▸ **Aim of the exercise**:
The entries should be given again so that each one matches the original exactly.

---*---

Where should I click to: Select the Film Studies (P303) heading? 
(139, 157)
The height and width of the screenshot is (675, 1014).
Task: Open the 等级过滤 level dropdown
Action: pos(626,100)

---*---

▸ **Output of the exercise**:
Where should I click to: Select the Film Studies (P303) heading? 
(139, 157)
The height and width of the screenshot is (675, 1014).
Task: Open the 等级过滤 level dropdown
Action: pos(626,100)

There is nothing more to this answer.